The Art of Food: World Sustainable Gastronomy Day

The Art of Food: World Sustainable Gastronomy Day

World Sustainable Gastronomy day (WSGD) is celebrated on the 18th of June every year to recognise the practices associated with sustainable food consumption. This involves considering where the ingredients come from, how food is grown, and how it can get to markets and eventually to plates in a sustainable way. One third of the food produced in the world is wasted from farm to fork; in this context, WSGD was established to draw the world’s attention to the role that sustainable gastronomy can play in terms of sustainable development.

Gastronomy is also known as the art of food and includes exploring cuisines or cooking styles from a particular region. WSGD acknowledges the social, cultural, and artistic expression related to gastronomy and is dedicated to sustainable cuisine that promotes food security, agricultural development, sustainable food production, nutrition, and the conservation of biodiversity.

To raise awareness about WSGD 2023 and the importance of sustainable gastronomy, FSNet-Africa interviewed researchers based at the University of Pretoria who specialise in this field. Prof. Naushad Emmambux and Prof. Riëtte de Kock, both from the Department of Consumer and Food Sciences, Faculty of Natural and Agricultural Sciences, were interviewed.

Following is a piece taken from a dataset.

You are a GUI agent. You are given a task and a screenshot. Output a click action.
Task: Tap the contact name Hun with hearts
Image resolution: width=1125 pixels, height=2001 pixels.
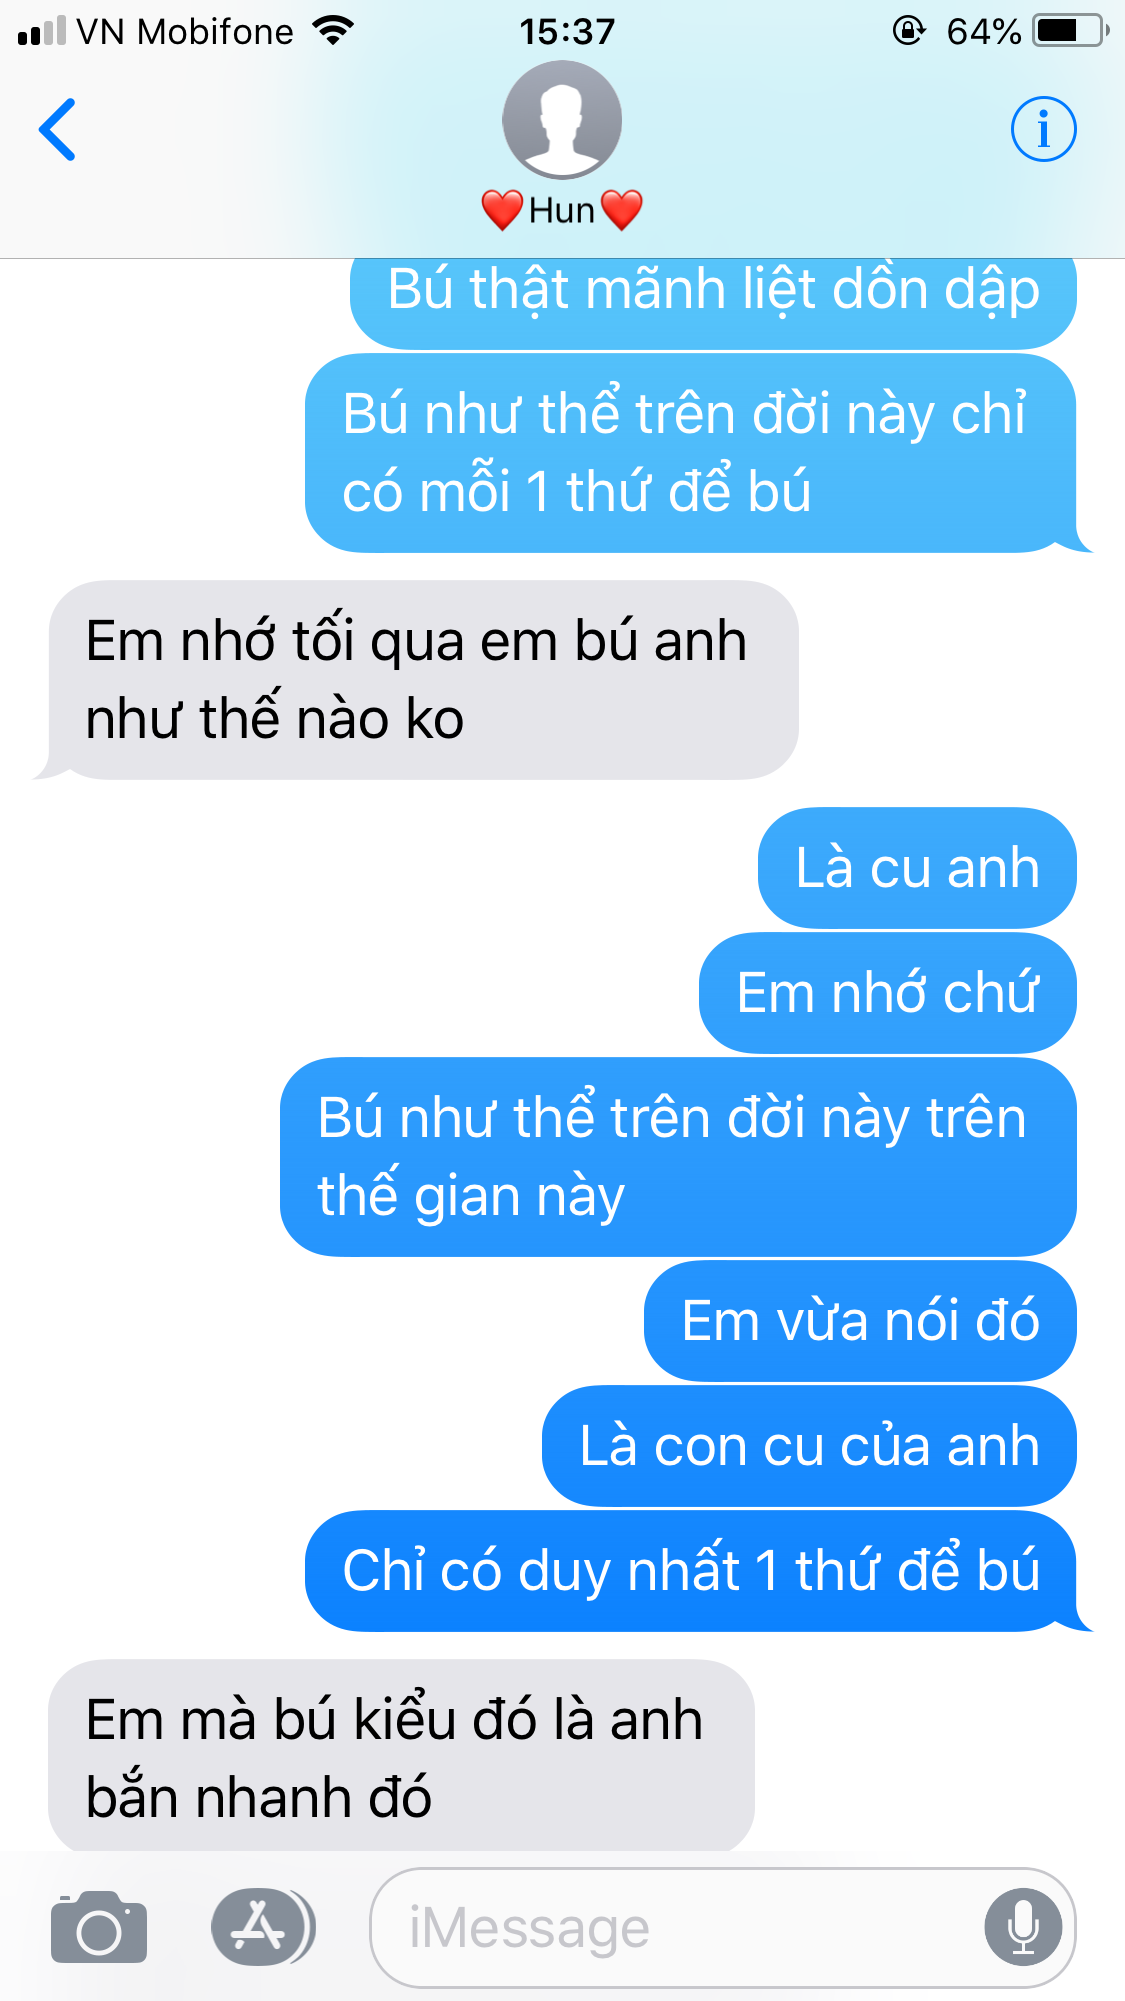click(562, 210)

FSNet-Africa: What WSGD mean to you, why do we celebrate it and why is it important?
Riëtte: Until now, l was not aware of  WSGD. Now that l know about it, l plan to celebrate it, going forward. WSGD is an opportunity to consciously reflect on what food is consumed, how it is produced and the consequences of human food consumption behaviour on the future of our planet. It is important as it opens up debates around the factors that influence food choices of individuals, households and communities in different countries and cultures.
Naushad: WSGD is all about good food for health and well-being, food produced and prepared using ingredients that are produced using less carbon footprint.
FSNet-Africa: What practices or principles do you associate with the concept of sustainable gastronomy?
Naushad: Using food ingredients manufactured using minimal processing and using green chemistry and technology. For example, using GRAS status chemicals to modify starch for low-glycaemic-index foods and low-fat foods. Other examples include using edible and biodegradable plastic in foods; using less sugar, salt and fat in foods; and using indigenous and locally available ingredients, especially climate-resilient ones.
Riëtte: Sustainable agronomy is making the most of the food sources available, including choosing local, indigenous and/or indigenised food ingredients; using sustainable food sourcing practices; employing food processing technologies resourcefully to meet consumer needs for nutritious, affordable, safe, convenient, filling and tasty food; and limiting food waste.
FSNet-Africa: How can sustainable gastronomy be linked to achieving the UN Sustainable Development Goals (SDGs)?
Riëtte: Food is so much more than something that fills the stomach, easing hunger.  It is a means to sustain the body (nutrition); it is essential for cognitive development that is necessary for access to education.  Sustainable food consumption contributes to our wellbeing and our ability to cope with the pressures of daily life, while sustainable food production creates employment opportunities for many (especially women and the youth) and leads to economic growth.
Naushad: SDG targets that are influenced by sustainable gastronomy include:

  • SDG 2 Zero Hunger: having foods that are nutrient-dense; use of locally available whole grain cereal-legume.
  • SDG3 Health and Wellbeing: food with extra health benefits like bioactive compounds, low-GI foods, low-salt foods and low-fat foods that are still tasty and consumer appealing.
  • SDG 11 Sustainable Cities and Communities: by reducing waste and using more biodegradable packaging systems.
  • SDG 13 Climate Action: using climate resilient-crops; using green technology to manufacture foods.


FSNet-Africa: Could you outline practical steps ordinary people can take (your call to action) to raise awareness and support the cause of WDSG?


Riëtte: Small practical steps for ordinary people include planning and budgeting for what you need and want to eat. Make a shopping list and stick to it; look for food items that are in season; compare prices; when buying in bulk, plan how to preserve and process food for consumption later; use flavourings and seasonings to make basic food ingredients interesting and enjoyable. Look out for  indigenous African food crops, learn how to use and cook them, and put them on menus.  Eat slowly and consciously; take smaller bites, chewing your food properly, making time to release all the flavour, and taking note of all the sensory properties of the food – appearance, aroma, texture and flavour.



As we celebrate World Sustainable Gastronomy Day, it is important that we continue to reflect on the art of food and how we can better contribute to its sustainability.